[EXERCISE INSTRUCTIONS] Line by line, repeat the material below without any deviation.

[MATERIALS PROVIDED]
——————
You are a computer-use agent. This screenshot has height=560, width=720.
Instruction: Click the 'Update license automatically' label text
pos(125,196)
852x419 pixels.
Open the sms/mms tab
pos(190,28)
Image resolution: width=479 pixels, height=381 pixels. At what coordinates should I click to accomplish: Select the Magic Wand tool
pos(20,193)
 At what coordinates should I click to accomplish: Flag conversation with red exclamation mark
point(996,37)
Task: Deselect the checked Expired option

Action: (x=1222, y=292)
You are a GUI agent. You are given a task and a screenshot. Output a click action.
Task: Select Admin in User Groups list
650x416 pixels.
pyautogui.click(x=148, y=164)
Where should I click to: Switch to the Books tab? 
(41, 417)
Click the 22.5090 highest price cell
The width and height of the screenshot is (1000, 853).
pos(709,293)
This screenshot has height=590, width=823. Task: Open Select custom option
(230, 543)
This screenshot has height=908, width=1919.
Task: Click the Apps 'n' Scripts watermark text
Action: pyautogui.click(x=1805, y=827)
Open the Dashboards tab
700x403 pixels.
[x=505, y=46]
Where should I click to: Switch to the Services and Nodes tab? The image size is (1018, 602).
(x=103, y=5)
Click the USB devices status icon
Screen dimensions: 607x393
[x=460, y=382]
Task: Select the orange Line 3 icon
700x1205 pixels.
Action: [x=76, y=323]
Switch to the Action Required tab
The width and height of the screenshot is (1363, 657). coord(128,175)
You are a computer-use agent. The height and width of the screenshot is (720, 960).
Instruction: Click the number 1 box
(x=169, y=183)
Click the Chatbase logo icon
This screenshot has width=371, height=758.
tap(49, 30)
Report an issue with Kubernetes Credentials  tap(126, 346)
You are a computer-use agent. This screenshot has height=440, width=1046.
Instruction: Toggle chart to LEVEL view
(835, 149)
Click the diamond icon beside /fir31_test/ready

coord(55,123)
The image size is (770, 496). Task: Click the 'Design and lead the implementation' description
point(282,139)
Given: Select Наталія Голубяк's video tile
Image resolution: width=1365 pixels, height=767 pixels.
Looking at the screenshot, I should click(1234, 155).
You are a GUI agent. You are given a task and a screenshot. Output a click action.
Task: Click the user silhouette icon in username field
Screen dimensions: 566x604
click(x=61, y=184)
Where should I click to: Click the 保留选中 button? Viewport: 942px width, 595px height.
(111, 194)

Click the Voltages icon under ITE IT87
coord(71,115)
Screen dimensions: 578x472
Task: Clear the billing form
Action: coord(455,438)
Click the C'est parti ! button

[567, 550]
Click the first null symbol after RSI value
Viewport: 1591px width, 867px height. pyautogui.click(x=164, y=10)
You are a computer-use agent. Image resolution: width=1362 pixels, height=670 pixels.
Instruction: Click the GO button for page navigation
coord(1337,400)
——————
[ANSWER]
You are a computer-use agent. This screenshot has height=560, width=720.
Instruction: Click the 'Update license automatically' label text
pos(125,196)
852x419 pixels.
Open the sms/mms tab
pos(190,28)
Image resolution: width=479 pixels, height=381 pixels. At what coordinates should I click to accomplish: Select the Magic Wand tool
pos(20,193)
 At what coordinates should I click to accomplish: Flag conversation with red exclamation mark
point(996,37)
Task: Deselect the checked Expired option

Action: (x=1222, y=292)
You are a GUI agent. You are given a task and a screenshot. Output a click action.
Task: Select Admin in User Groups list
650x416 pixels.
pyautogui.click(x=148, y=164)
Where should I click to: Switch to the Books tab? 
(41, 417)
Click the 22.5090 highest price cell
The width and height of the screenshot is (1000, 853).
pos(709,293)
This screenshot has height=590, width=823. Task: Open Select custom option
(230, 543)
This screenshot has height=908, width=1919.
Task: Click the Apps 'n' Scripts watermark text
Action: pyautogui.click(x=1805, y=827)
Open the Dashboards tab
700x403 pixels.
[x=505, y=46]
Where should I click to: Switch to the Services and Nodes tab? The image size is (1018, 602).
(x=103, y=5)
Click the USB devices status icon
Screen dimensions: 607x393
[x=460, y=382]
Task: Select the orange Line 3 icon
700x1205 pixels.
Action: [x=76, y=323]
Switch to the Action Required tab
The width and height of the screenshot is (1363, 657). coord(128,175)
You are a computer-use agent. The height and width of the screenshot is (720, 960).
Instruction: Click the number 1 box
(x=169, y=183)
Click the Chatbase logo icon
This screenshot has width=371, height=758.
tap(49, 30)
Report an issue with Kubernetes Credentials  tap(126, 346)
You are a computer-use agent. This screenshot has height=440, width=1046.
Instruction: Toggle chart to LEVEL view
(835, 149)
Click the diamond icon beside /fir31_test/ready

coord(55,123)
The image size is (770, 496). Task: Click the 'Design and lead the implementation' description
point(282,139)
Given: Select Наталія Голубяк's video tile
Image resolution: width=1365 pixels, height=767 pixels.
Looking at the screenshot, I should click(1234, 155).
You are a GUI agent. You are given a task and a screenshot. Output a click action.
Task: Click the user silhouette icon in username field
Screen dimensions: 566x604
click(x=61, y=184)
Where should I click to: Click the 保留选中 button? Viewport: 942px width, 595px height.
(111, 194)

Click the Voltages icon under ITE IT87
coord(71,115)
Screen dimensions: 578x472
Task: Clear the billing form
Action: coord(455,438)
Click the C'est parti ! button

[567, 550]
Click the first null symbol after RSI value
Viewport: 1591px width, 867px height. pyautogui.click(x=164, y=10)
You are a computer-use agent. Image resolution: width=1362 pixels, height=670 pixels.
Instruction: Click the GO button for page navigation
coord(1337,400)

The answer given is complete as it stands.